One day, perhaps they'll make a movie of The Hobbit. I'd watch that.

Date: 2013-12-18 12:33 pm (UTC)
From: [identity profile] kalimac.livejournal.com
A while back, someone suggested waiting for the third movie to come out on DVD, and then making an unauthorized cut including just the parts from the book.

But that was said before part 2 actually came out. They'd only get about 5 or 10 minutes of it out of this one.

Date: 2013-12-16 06:07 am (UTC)
From: [identity profile] athenais.livejournal.com
Saw it this morning. Number 7 SO MUCH.

I was sad about Stephen Fry. I liked Bard and the actor playing him, though.

Date: 2013-12-16 04:33 pm (UTC)
From: [identity profile] eddyerrol.livejournal.com
I'm glad you watched it so I don't have to. I didn't see the last one either (to the complete bewilderment of many of my friends, who know what a big Tolkien fan I am). Jackson, Boyens, & Co. do not impress me as fantasy story writers.

Date: 2013-12-18 12:35 pm (UTC)
From: [identity profile] kalimac.livejournal.com
As fantasy story writers, they strike me as resembling bad fan fiction writers when they borrow from Tolkien, and routine sword and sorcery hacks when they write anything original.

Date: 2013-12-18 03:27 pm (UTC)
From: [identity profile] eddyerrol.livejournal.com
I can recall cringing when watching the special features on the Two Towers DVD, when Philippa Boyens explained how they just HAD to change the character of Faramir, because it didn't make any sense that he could withstand the lure of the ring. It made me think of Tolkien's letter on the proposed film adaptation from the 1950's, and what he said regarding Zimmerman's presentation of the Balrog, and I couldn't help but imagine Tolkien saying, "B. may think she knows more about Faramir and the nature of the ring than I do, but she cannot expect me to agree with her."
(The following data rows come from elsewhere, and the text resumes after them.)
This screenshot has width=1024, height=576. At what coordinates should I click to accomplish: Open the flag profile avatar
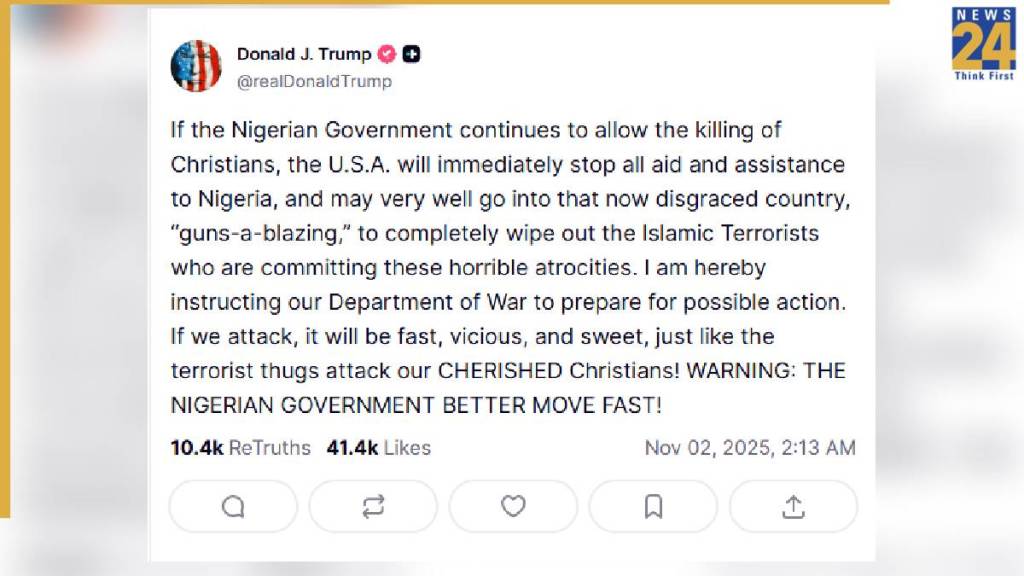196,66
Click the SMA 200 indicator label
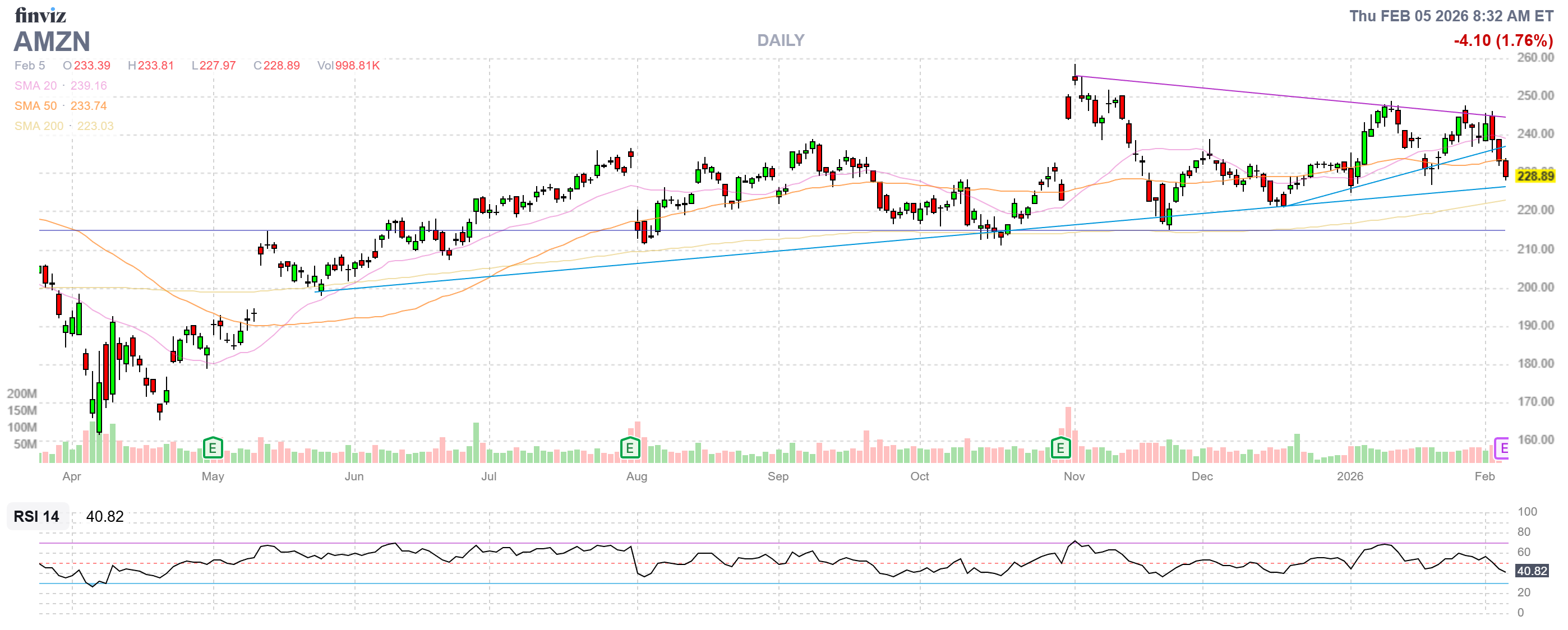 [x=38, y=126]
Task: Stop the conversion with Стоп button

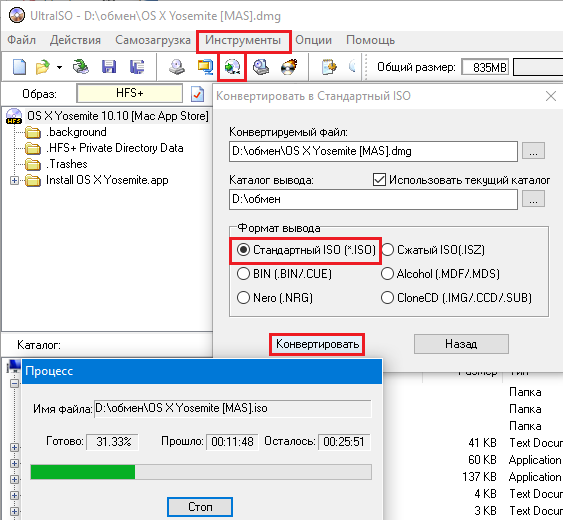Action: point(200,507)
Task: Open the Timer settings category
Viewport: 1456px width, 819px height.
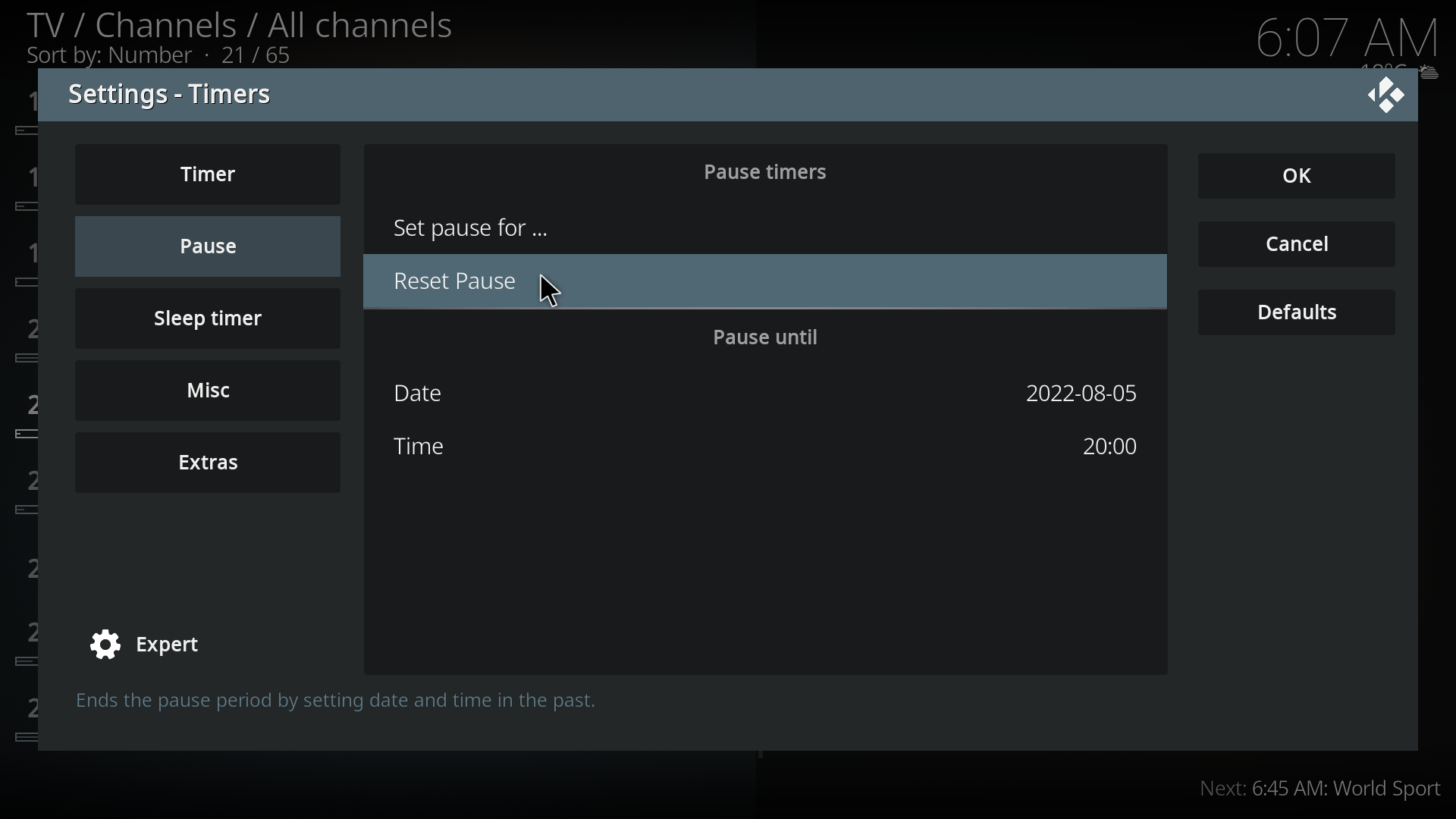Action: (208, 175)
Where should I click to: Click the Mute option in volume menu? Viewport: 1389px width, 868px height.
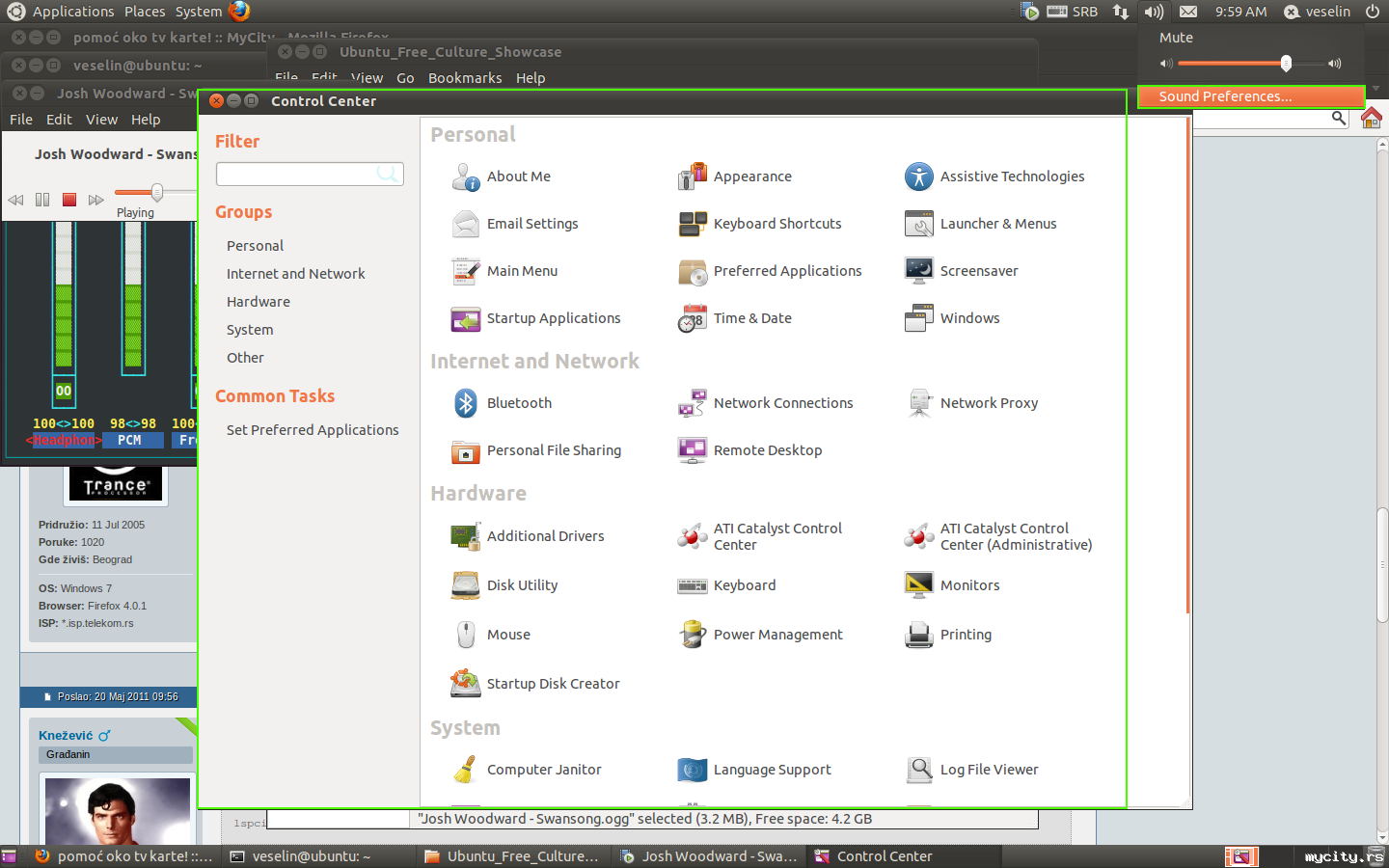click(1176, 38)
Date: 2013-12-18 04:47 pm (UTC)
From: [identity profile] kalimac.livejournal.com
That's a powerful application of a JRRT quote.

But one needn't go even that far. Faramir explained it himself: "I am wise enough to know that there are some perils from which a man must flee."

Date: 2013-12-18 07:03 am (UTC)
From: (Anonymous)
Heh! Sounds like you might enjoy this: http://youtu.be/0Z7oZB7onK4

Date: 2013-12-18 12:28 pm (UTC)
From: [identity profile] kalimac.livejournal.com
Cute. But it perpetrates a Jackson-lover's utterly mistaken idea of what Tolkien purists dislike about the movies.

The credits reveal why. The gushing remarks about Jackson reveal that they're not actually annoyed at all, but are Jackson-lovers themselves, gently joshing with him.

Date: 2013-12-26 03:33 pm (UTC)
From: [identity profile] chorale.livejournal.com
I watched the second film yesterday for the first time, and I was relieved there was no toilet humor in this part.

That said, I had to keep reminding myself that this was a film inspired by events in The Hobbit, not an adaptation of the book itself.

Jackson is a completely undisciplined filmmaker, to his detriment. I am not looking forward to the third film, but I will see it, eventually.